:: GIVEN EXERCISE ::
Render the lines below as a Markdown table with a Row column for the row number and a Line column for the line, leaving out blank lines.
** Start of EXTRACTED INFORMATION **
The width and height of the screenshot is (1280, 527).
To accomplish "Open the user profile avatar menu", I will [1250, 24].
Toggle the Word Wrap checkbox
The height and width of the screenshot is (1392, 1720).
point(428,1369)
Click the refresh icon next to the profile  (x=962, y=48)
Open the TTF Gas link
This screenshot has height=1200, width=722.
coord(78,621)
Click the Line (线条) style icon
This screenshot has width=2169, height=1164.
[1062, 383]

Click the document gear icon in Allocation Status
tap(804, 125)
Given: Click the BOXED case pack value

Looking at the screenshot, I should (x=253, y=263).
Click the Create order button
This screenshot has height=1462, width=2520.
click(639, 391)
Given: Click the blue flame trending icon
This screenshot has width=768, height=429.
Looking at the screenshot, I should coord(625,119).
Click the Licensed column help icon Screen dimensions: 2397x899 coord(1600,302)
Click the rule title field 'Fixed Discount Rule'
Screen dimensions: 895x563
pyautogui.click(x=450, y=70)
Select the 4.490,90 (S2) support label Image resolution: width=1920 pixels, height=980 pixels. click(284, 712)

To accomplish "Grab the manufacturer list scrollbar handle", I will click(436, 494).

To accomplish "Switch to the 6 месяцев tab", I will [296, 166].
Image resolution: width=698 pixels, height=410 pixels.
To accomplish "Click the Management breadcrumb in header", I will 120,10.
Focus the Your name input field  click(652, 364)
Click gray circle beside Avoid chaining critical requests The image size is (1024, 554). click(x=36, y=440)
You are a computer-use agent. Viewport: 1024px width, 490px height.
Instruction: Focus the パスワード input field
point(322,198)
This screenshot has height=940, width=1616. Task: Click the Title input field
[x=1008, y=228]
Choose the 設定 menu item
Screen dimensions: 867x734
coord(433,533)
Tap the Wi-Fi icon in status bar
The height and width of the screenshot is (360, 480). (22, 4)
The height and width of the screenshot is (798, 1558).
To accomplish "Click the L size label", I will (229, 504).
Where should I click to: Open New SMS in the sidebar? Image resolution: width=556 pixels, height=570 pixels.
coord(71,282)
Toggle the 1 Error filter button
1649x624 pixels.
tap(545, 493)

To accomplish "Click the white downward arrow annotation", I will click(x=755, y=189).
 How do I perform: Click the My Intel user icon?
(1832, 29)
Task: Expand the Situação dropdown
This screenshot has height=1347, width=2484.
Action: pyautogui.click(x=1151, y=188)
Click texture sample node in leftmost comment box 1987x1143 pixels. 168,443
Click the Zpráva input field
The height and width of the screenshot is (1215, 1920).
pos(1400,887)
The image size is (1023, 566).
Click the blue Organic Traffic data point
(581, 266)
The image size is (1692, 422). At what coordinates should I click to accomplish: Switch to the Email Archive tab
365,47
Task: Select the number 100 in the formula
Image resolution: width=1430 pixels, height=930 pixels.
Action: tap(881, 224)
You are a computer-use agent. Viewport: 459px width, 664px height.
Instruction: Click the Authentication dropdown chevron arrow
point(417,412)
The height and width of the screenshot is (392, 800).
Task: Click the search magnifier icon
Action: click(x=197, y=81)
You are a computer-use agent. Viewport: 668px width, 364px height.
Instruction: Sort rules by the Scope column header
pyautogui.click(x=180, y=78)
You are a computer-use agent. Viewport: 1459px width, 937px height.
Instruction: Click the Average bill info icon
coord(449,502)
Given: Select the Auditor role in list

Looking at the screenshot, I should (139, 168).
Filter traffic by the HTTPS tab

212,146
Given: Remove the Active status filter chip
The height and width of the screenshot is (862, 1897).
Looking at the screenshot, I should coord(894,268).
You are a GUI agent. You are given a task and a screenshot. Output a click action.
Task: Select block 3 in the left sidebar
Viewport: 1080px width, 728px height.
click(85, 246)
** End of EXTRACTED INFORMATION **
:: COMPLETE RESPONSE ::
| Row | Line |
|---|---|
| 1 | The width and height of the screenshot is (1280, 527). |
| 2 | To accomplish "Open the user profile avatar menu", I will [1250, 24]. |
| 3 | Toggle the Word Wrap checkbox |
| 4 | The height and width of the screenshot is (1392, 1720). |
| 5 | point(428,1369) |
| 6 | Click the refresh icon next to the profile  (x=962, y=48) |
| 7 | Open the TTF Gas link |
| 8 | This screenshot has height=1200, width=722. |
| 9 | coord(78,621) |
| 10 | Click the Line (线条) style icon |
| 11 | This screenshot has width=2169, height=1164. |
| 12 | [1062, 383] |
| 13 | Click the document gear icon in Allocation Status |
| 14 | tap(804, 125) |
| 15 | Given: Click the BOXED case pack value |
| 16 | Looking at the screenshot, I should (x=253, y=263). |
| 17 | Click the Create order button |
| 18 | This screenshot has height=1462, width=2520. |
| 19 | click(639, 391) |
| 20 | Given: Click the blue flame trending icon |
| 21 | This screenshot has width=768, height=429. |
| 22 | Looking at the screenshot, I should coord(625,119). |
| 23 | Click the Licensed column help icon Screen dimensions: 2397x899 coord(1600,302) |
| 24 | Click the rule title field 'Fixed Discount Rule' |
| 25 | Screen dimensions: 895x563 |
| 26 | pyautogui.click(x=450, y=70) |
| 27 | Select the 4.490,90 (S2) support label Image resolution: width=1920 pixels, height=980 pixels. click(284, 712) |
| 28 | To accomplish "Grab the manufacturer list scrollbar handle", I will click(436, 494). |
| 29 | To accomplish "Switch to the 6 месяцев tab", I will [296, 166]. |
| 30 | Image resolution: width=698 pixels, height=410 pixels. |
| 31 | To accomplish "Click the Management breadcrumb in header", I will 120,10. |
| 32 | Focus the Your name input field  click(652, 364) |
| 33 | Click gray circle beside Avoid chaining critical requests The image size is (1024, 554). click(x=36, y=440) |
| 34 | You are a computer-use agent. Viewport: 1024px width, 490px height. |
| 35 | Instruction: Focus the パスワード input field |
| 36 | point(322,198) |
| 37 | This screenshot has height=940, width=1616. Task: Click the Title input field |
| 38 | [x=1008, y=228] |
| 39 | Choose the 設定 menu item |
| 40 | Screen dimensions: 867x734 |
| 41 | coord(433,533) |
| 42 | Tap the Wi-Fi icon in status bar |
| 43 | The height and width of the screenshot is (360, 480). (22, 4) |
| 44 | The height and width of the screenshot is (798, 1558). |
| 45 | To accomplish "Click the L size label", I will (229, 504). |
| 46 | Where should I click to: Open New SMS in the sidebar? Image resolution: width=556 pixels, height=570 pixels. |
| 47 | coord(71,282) |
| 48 | Toggle the 1 Error filter button |
| 49 | 1649x624 pixels. |
| 50 | tap(545, 493) |
| 51 | To accomplish "Click the white downward arrow annotation", I will click(x=755, y=189). |
| 52 |  How do I perform: Click the My Intel user icon? |
| 53 | (1832, 29) |
| 54 | Task: Expand the Situação dropdown |
| 55 | This screenshot has height=1347, width=2484. |
| 56 | Action: pyautogui.click(x=1151, y=188) |
| 57 | Click texture sample node in leftmost comment box 1987x1143 pixels. 168,443 |
| 58 | Click the Zpráva input field |
| 59 | The height and width of the screenshot is (1215, 1920). |
| 60 | pos(1400,887) |
| 61 | The image size is (1023, 566). |
| 62 | Click the blue Organic Traffic data point |
| 63 | (581, 266) |
| 64 | The image size is (1692, 422). At what coordinates should I click to accomplish: Switch to the Email Archive tab |
| 65 | 365,47 |
| 66 | Task: Select the number 100 in the formula |
| 67 | Image resolution: width=1430 pixels, height=930 pixels. |
| 68 | Action: tap(881, 224) |
| 69 | You are a computer-use agent. Viewport: 459px width, 664px height. |
| 70 | Instruction: Click the Authentication dropdown chevron arrow |
| 71 | point(417,412) |
| 72 | The height and width of the screenshot is (392, 800). |
| 73 | Task: Click the search magnifier icon |
| 74 | Action: click(x=197, y=81) |
| 75 | You are a computer-use agent. Viewport: 668px width, 364px height. |
| 76 | Instruction: Sort rules by the Scope column header |
| 77 | pyautogui.click(x=180, y=78) |
| 78 | You are a computer-use agent. Viewport: 1459px width, 937px height. |
| 79 | Instruction: Click the Average bill info icon |
| 80 | coord(449,502) |
| 81 | Given: Select the Auditor role in list |
| 82 | Looking at the screenshot, I should (139, 168). |
| 83 | Filter traffic by the HTTPS tab |
| 84 | 212,146 |
| 85 | Given: Remove the Active status filter chip |
| 86 | The height and width of the screenshot is (862, 1897). |
| 87 | Looking at the screenshot, I should coord(894,268). |
| 88 | You are a GUI agent. You are given a task and a screenshot. Output a click action. |
| 89 | Task: Select block 3 in the left sidebar |
| 90 | Viewport: 1080px width, 728px height. |
| 91 | click(85, 246) |